Easy Beef and Beans Taco Recipe

Quick Beef ‘n’ Beans Tacos
Prep time: 15 minutes Cook time: 10 minutes

Ingredients:

  • 1 lb ground beef
  • 1 small onion, chopped (about 1/4 cup)
  • 1 can (11 oz) Campbell’s chili beef soup
  • ¼ cup water
  • 10 taco shells
  • Shredded cheddar cheese
  • shredded lettuce
  • diced tomatoes
  • sour cream

Directions:

  1. In medium skillet over medium-high heat, cook beef and onion until beef is browned, stirring to separate meat. Pour off fat.
  2. Add soup and water. Reduce heat to low. Cover and cook 5 minutes.
  3. Divide meat mixture among taco shells. Top with cheese, lettuce, tomatoes, and sour cream.
    Makes 10 tacos

Quick Vegetable Stir-Fry Recipe

Ingredients:

  • 1 cup cold water
  • 2 tablespoons low-sodium soy sauce
  • 1 tablespoon cornstarch
  • 1 tablespoon rice vinegar
  • 1/2 teaspoon sesame oil
  • 1/2 teaspoon Asian chili paste (optional)
  • 1 tablespoon oil
  • 4 cups bite-size broccoli florets (about 1/2 head or frozen)
  • 1 red bell pepper, sliced thin
  • 12 button mushrooms, halved if small or sliced if large (1 small can of mushrooms)

● **PROVIDED RECORDS**:
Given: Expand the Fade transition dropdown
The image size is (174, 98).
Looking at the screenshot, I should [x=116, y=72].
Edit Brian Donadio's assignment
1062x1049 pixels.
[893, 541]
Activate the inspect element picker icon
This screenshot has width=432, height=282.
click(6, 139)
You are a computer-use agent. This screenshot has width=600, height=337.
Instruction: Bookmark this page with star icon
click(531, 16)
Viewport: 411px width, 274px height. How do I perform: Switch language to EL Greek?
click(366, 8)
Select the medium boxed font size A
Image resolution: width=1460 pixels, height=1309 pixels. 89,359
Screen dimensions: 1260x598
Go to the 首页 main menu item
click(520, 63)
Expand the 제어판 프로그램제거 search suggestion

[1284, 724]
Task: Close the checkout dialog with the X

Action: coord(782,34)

● **OBJECTIVES**:
A. Answer these questions from the recipe text above, one answer per line:
(i) How much water is added to the taco filling?
(ii) For how many minutes is the covered beef mixture cooked?
(iii) How many button mushrooms does the stir-fry call for?
B. In the recipe text above, shorten the direction that begins "In medium skillet over medium-high heat" into one brief sentence that keeps all of its steps.
C. Carry the vegetable stir-fry recipe above forward from its final ingredient, completing its ingredient list and then writing its directions.

● **EXERCISE ANSWERS**:
A.
(i) ¼ cup
(ii) 5 minutes
(iii) 12

B. Brown the beef and onion in a medium skillet over medium-high heat, stirring to break up the meat, then drain off the fat.

C.
  • 1 tablespoon chopped fresh ginger root
  • 2 garlic cloves, chopped
  • 1 small head coarsely chopped bok choy (about 2 cups chopped) or 2 cups of romaine lettuce
  • 1 cup snow peas, trimmed or 1 cup of sweat peas
  • 1 bunch scallions, root and 1 inch of green part trimmed and discarded, remainder cut diagonally into 1-inch pieces
  • 1/2 cup bean sprouts
  • cooked rice or pasta

Directions:

  • Whisk the water, soy sauce, cornstarch, rice vinegar, sesame oil, and chili paste (if using) together in a small bowl, and set aside.
  • Heat a large nonstick skillet or a wok over high heat.
  • When the pan is smoking hot, carefully add the oil.
  • Add the broccoli, bell pepper, and mushrooms, and cook until the broccoli is bright green, 2-4 minutes.
  • Push the vegetables aside to make a clearing in the center of the pan.
  • Add the ginger and garlic and cook until just golden, about 1 minute.
  • Stir in the bok choy and snow peas and cook until they are bright green but still retain some of
    their crunch, about 2 minutes.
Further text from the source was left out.